Yeah, right now I'd say we're taking the well state very similar to where we're at. You may - its competitive market though and so we'll see our competitors react and what utilization levels are at. So you may see some fluctuation at Alberta. Right now I'd say we're pretty comfortable saying that we're going to be able to kind of hold it in. The pricing declines that we gave in Q2 are often temporary ones. So, if we drop back pricing in Q2, that's just to push work in there. So, we'll give the client a better deal to do work in Q2 and if you look historically over the last three years, we've done that, we'll get a little dip in Q2 pricing as a result of that.

Mike Baldwin

And just to add to that, I think we're expecting pretty good levels of activity in the back half of the year and a large part of that's going to be predicated on increased activity in the Duvernay play. We see some increased spending from some of the larger players that have recently gotten into the market. So, there is a lot of good positive macro elements that are being talked about in the Canadian market and we're expecting to see some of that play out in the second half. So, if that happens and we're pretty comfortable with the guidance that we're giving, if it doesn't than I think you've got probably a little bit more of an oversupplied situation where you probably get a little more competitive on the pricing side.
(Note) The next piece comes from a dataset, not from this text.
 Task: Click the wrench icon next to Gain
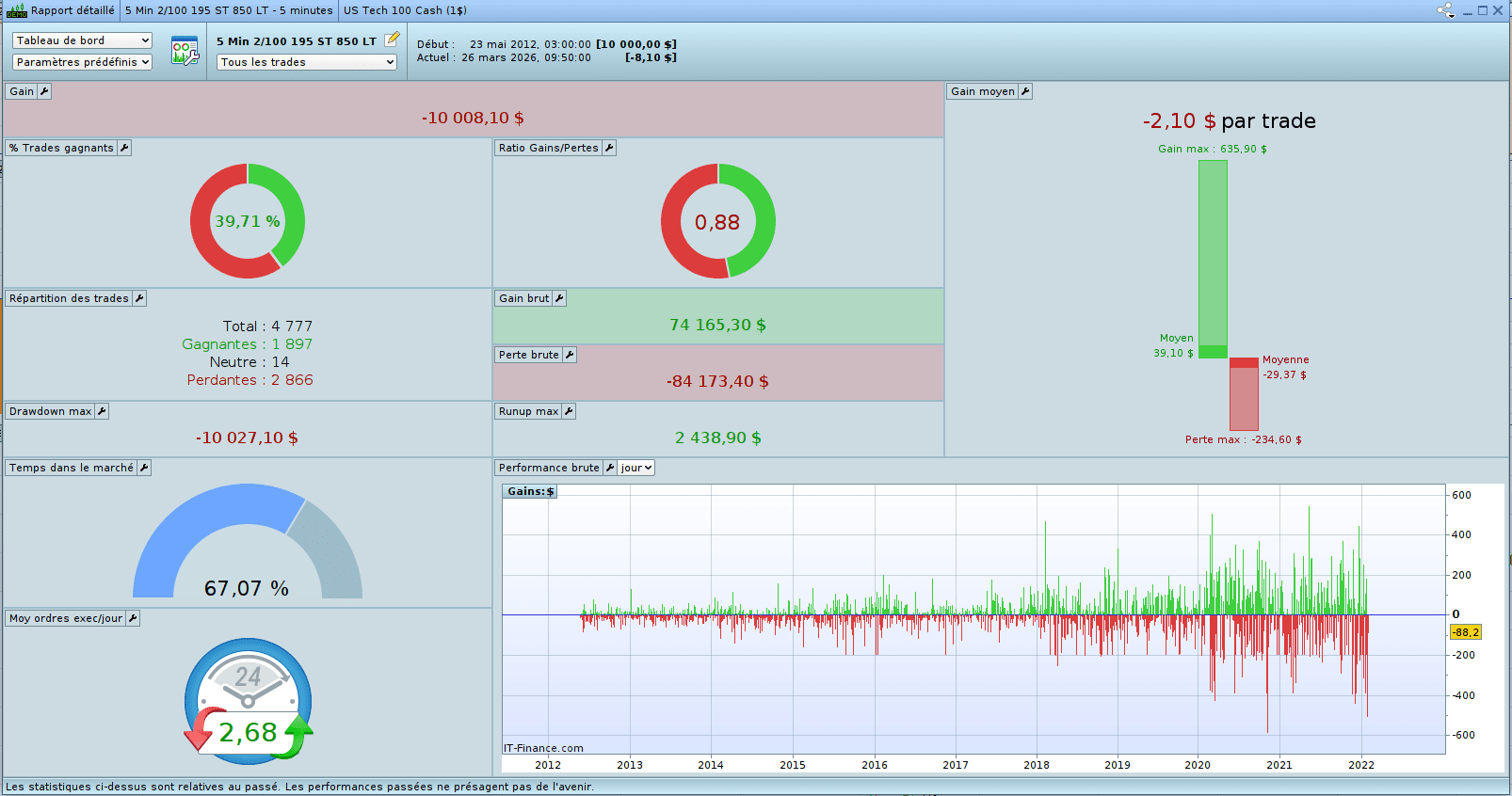pyautogui.click(x=44, y=91)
I think that at this point in time, we haven't gotten really firm work programs from our customers for the second half of the year.
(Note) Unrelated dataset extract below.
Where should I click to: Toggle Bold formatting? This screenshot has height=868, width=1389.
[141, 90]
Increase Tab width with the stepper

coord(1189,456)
I think that will play out over the next two to three months and while a better feel for at that point in time, but early indications would say that that's going to happen that we should see activity increases from the Duvernay and plays like that.

Jeff Fetterly - Peters & Co.

Thank you very much. I appreciate the color.

Dale Dusterhoft

Thanks, Jeff.

Operator

Thank you. There are no further questions registered at this time, I'd like to turn the meeting back over to Mr. Dusterhoft.

Dale Dusterhoft

Yes, oh, hang on, there is another question popped on our screen operator, so….

Operator

Yes, thank you. The next question is from Kevin Lo from FirstEnergy. Please go ahead.

Kevin Lo - FirstEnergy

Good afternoon, guys. I'm wondering if you guys can talk about as the amount of pumps and capacity having Canada titled?

Dale Dusterhoft

We don't, we have a little bit of frac capacity on the pumper side idle, but for the most part, most of is just distributed amongst our existing crews. So next to nothing.

Kevin Lo - FirstEnergy

And I guess follow-on to that than is, is there a possibility that you would move some of the U.S. idled fleet back up to Canada?

Dale Dusterhoft

If we saw market opportunities we could do that, there is equipment we build from the last three years or so, we build it to what we call Canadian standard. So, it's pretty heavy robust equipment that allows us to move that for its across the border and we could do it quite easily and quite honestly. So, if we saw the Canadian market, it improve or had opportunities to tie-up some equipment here, we would be going along to do that.

Kevin Lo - FirstEnergy

Great. The last question, I'm just we're looking at the international side and looks I mean look somewhat positive in the commentary obviously is better, can you kind of quantify your what margin improvement could have happened if you would as disappointed with some of your other business like the Algerias and the Australia side?

Dale Dusterhoft

Yeah, I don't know if I could do that to just put the math in my head right now Kevin. So, I would say that yeah, it's tied to it right now. Yeah, but I think just given a little bit of a thought that I don't think it's that massive I think you might be able to increase it by saying in the three to four hundred point range.

Kevin Lo - FirstEnergy

Okay, great. Thanks guys.

Dale Dusterhoft

Okay.

Operator

Thank you. Mr. Dusterhoft, there are no further questions at this time.

Dale Dusterhoft

Okay, well thank you for your interest in Trican today. We appreciate, you're spending the time with us and we look forward to talking to you again in our first quarter. Thank you.

Operator

Thank you, Mr. Dusterhoft. The conference has now ended. Please disconnect your lines at this time and thank you for your participation.